The crackdown came a day after the United Nations Security Council (UNSC) imposed sanctions on Pakistan-based charity Jamaat-ud-Dawa (JuD), declaring it a terrorist organization.
Shahidullah Baig, a spokesman of Pakistan’s Interior Ministry, confirmed that law enforcement agencies were given orders to seal all the offices of the JuD, while the country’s central State Bank of Pakistan has also been asked to freeze its assets.
‘A couple of their leaders have also been arrested and several more are placed under monitoring,’ Baig told Deutsche Presse-Agentur dpa, declining to identify those detained.
Urdu-language Geo news channel reported that JuD chief Hafiz Muhammad Saeed was put under house arrest for three months at his residence in the eastern city of Lahore.
The charity was included in a list of entities subject to an assets freeze, travel ban and arms embargo by the UN Security Council’s al-Qaeda and Taliban Sanctions Committee on Wednesday.
The organization is widely believed to be a new front for the Laskhar-e-Taiba (LeT), which Indian authorities said masterminded the November 26 Mumbai siege that killed more than 170 people.
The Security Council committee also added the names of four men it claimed were LeT leaders to the list of entities and individuals facing sanctions.
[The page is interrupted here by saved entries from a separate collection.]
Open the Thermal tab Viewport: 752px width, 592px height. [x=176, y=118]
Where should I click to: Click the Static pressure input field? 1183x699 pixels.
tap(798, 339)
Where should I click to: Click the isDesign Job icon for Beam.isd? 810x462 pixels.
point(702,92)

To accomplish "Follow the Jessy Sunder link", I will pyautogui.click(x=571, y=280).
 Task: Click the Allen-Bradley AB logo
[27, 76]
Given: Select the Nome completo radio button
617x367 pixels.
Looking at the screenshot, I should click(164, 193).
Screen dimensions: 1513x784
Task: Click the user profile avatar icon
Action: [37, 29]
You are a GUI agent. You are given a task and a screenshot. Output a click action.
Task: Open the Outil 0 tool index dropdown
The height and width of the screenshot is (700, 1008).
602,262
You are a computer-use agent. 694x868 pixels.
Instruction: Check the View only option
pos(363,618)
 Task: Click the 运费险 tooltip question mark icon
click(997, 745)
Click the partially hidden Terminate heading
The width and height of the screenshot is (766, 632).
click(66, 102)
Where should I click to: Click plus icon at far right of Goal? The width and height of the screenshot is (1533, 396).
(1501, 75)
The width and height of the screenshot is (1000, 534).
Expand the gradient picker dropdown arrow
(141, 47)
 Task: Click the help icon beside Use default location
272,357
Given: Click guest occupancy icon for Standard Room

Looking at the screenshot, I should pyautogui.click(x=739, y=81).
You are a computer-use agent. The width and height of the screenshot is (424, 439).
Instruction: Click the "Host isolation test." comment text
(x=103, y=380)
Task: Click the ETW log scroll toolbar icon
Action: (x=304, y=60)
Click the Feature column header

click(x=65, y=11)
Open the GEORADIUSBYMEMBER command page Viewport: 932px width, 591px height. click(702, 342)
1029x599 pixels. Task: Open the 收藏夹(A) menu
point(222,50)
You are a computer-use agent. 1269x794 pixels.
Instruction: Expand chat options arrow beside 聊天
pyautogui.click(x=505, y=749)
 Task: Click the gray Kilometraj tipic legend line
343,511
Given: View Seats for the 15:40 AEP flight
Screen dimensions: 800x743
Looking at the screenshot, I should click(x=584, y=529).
These were, according to a UNSC release, Hafiz Muhammad Saeed, chief of the LeT, Zaki-ur-Rehman Lakhvi, chief of operations, Haji Muhammad Ashraf, chief of finance and Mohmoud Mohammad Ahmed Bahaziq, a financier of the LeT who had served as the organization’s leader in Saudi Arabia.
The first three were identified as Pakistanis. Bahaziq was identified as a Saudi national.
Besides the JuD, the UNSC also added to its sanctions list six entities it said were front organizations of the Al Rashid Trust and four with links to the Al-Akhtar Trust International.
The Al Rashid Trust and Al-Akhtar International were blacklisted earlier. The two charity organizations are known to be active in Pakistan-administered Kashmir.
The JuD chief decried the UN action to reporters in Lahore hours before his house arrest.
‘The haste in which the decision has been made … shows that it was not based on (the principles of) rights and justice,’ Saeed said as his press conference that went out live on almost all local television channels.
India has alleged that Saeed and Lakhvi were linked to the terrorist attacks in Mumbai of November 26 that left more than 170 dead, including 26 foreigners.
It had also claimed that the JuD was a front organization for the LeT and requested the UN ban the organization and Saeed.